Equal average FPS can hide different interval patterns

Updated

An equal average does not require an equal sequence of frame intervals. A summary can hide occasional long intervals, and even a percentile can hide where those intervals occur. The worked examples below are deliberately constructed sequences. They explain the limits of a summary, not how smoothly a particular game or computer feels.

Calculate the average over the whole sequence

Start with 1000 intervals of 10 milliseconds each. Their total is 10000 milliseconds, so the full-sequence rate is 100 FPS: interval count multiplied by 1000, divided by total milliseconds. The average interval is 10 milliseconds. These definitions keep the count and elapsed time together instead of taking the arithmetic mean of reciprocal interval rates.

Now construct a different sequence with 990 intervals of 9 milliseconds and 10 intervals of 109 milliseconds. Its total is also 10000 milliseconds, and its full-sequence average is also 100 FPS. Most intervals are shorter, but some are much longer. The equal average establishes equal overall count per time here, not equal distribution.

See why a percentile does not tell the whole story

For 1000 samples, nearest-rank P99 selects the 990th value in ascending order. The constant sequence gives 10 milliseconds. In the mixed sequence, that rank is still among the 990 short intervals and gives 9 milliseconds, while the maximum is 109 milliseconds. A lower P99 therefore coexists with longer extremes in this constructed example.

This is not proof that the mixed sequence feels better. It is a counterexample to using P99 alone as a complete smoothness verdict. Keep the definition, sample count and maximum visible. Do not translate this percentile into a named low-FPS metric unless that metric's documented calculation actually matches.

Compare interval count with time share

Choose a classification budget corresponding to 60 FPS, approximately 16.67 milliseconds. In the mixed sequence, the 10 long intervals exceed that budget. They are 1 percent of the interval count, but their full durations sum to 1090 milliseconds, or 10.9 percent of the sequence's time. Count share and time share answer different questions.

This time share counts the full durations of exceeding intervals, not only the amount above the budget. It is also not a measured severity score for perceived stutter. Changing the selected budget changes the classification of the same sequence; it does not make the sequence itself faster or describe a universal threshold for all players.

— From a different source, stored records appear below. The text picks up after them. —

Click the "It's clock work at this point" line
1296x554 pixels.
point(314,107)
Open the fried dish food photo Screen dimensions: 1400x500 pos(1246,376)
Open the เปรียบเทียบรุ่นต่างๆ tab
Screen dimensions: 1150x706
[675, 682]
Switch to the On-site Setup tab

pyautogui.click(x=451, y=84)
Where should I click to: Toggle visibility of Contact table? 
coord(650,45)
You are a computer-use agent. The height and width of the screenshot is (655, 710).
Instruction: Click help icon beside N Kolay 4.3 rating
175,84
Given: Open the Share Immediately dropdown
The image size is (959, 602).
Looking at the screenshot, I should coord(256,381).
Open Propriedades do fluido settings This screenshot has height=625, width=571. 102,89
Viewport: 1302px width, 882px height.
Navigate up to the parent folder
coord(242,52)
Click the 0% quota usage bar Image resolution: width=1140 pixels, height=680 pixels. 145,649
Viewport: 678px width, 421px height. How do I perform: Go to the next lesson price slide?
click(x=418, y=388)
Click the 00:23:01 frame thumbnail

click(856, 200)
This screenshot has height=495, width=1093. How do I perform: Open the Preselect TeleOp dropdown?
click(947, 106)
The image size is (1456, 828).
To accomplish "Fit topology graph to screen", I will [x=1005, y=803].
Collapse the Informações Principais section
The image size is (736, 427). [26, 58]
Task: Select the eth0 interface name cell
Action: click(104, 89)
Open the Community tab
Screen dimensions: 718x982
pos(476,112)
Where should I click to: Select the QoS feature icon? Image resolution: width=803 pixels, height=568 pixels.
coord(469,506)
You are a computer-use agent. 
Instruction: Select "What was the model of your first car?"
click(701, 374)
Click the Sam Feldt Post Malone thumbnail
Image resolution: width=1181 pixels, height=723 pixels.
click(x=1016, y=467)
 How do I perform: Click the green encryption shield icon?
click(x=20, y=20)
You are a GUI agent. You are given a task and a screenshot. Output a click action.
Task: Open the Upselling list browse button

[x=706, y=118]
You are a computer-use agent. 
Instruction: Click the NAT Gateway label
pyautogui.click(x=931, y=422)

Keep order when considering clusters

Place the long intervals apart in one version and together at the end in another. Both versions have the same values, average, nearest-rank P99 and maximum. Their order differs. With the chosen budget, the longest consecutive exceeding run is 1 interval in the spaced version and 10 in the clustered version.

A sorted distribution cannot show this difference in timing. Inspect the original order and annotate the task's context when comparing a real record. A cluster around a transition and scattered long intervals during active movement are different observations to investigate, but the graph alone does not identify their cause or predict every player's experience.

Plan a comparison that answers one question

For an actual comparison, define the game task, capture method, measured interval type, settings and relevant environment before changing something. Compare like tasks and keep unrelated conditions stable where practical. A short menu record and a longer demanding scene are not interchangeable merely because both produce an average FPS value.

If you repeat the task, keep all intended comparison records rather than selecting only the most flattering one. Explain different durations and transitions. Do not simply average rates from unequal records as though each represented the same elapsed time. Match count and elapsed time when calculating a combined full-sequence rate, and keep the original records available for context.

Report the observation before a hardware diagnosis

State what changed in the matched comparison: the average, distribution, extreme intervals or their order. A spike after a settings change can form a question, but does not automatically identify a hardware bottleneck or a driver fault. Confirm the measurement definition and task context before treating a displayed number as a cause.

If the player reports a difference in feel, record that as an additional observation rather than deriving it mechanically from the summary. Input, display and the game's task can matter beyond the supplied intervals. The useful result is a clearly scoped comparison and next investigation, not a promise that one statistic diagnoses all uneven play.

Average FPS describes count per elapsed time, while a percentile, maximum, time share and original order describe other aspects of the sequence. Read them together with consistent definitions and a matched task. Equal averages can conceal important differences, but those differences alone do not establish a cause or universal smoothness score.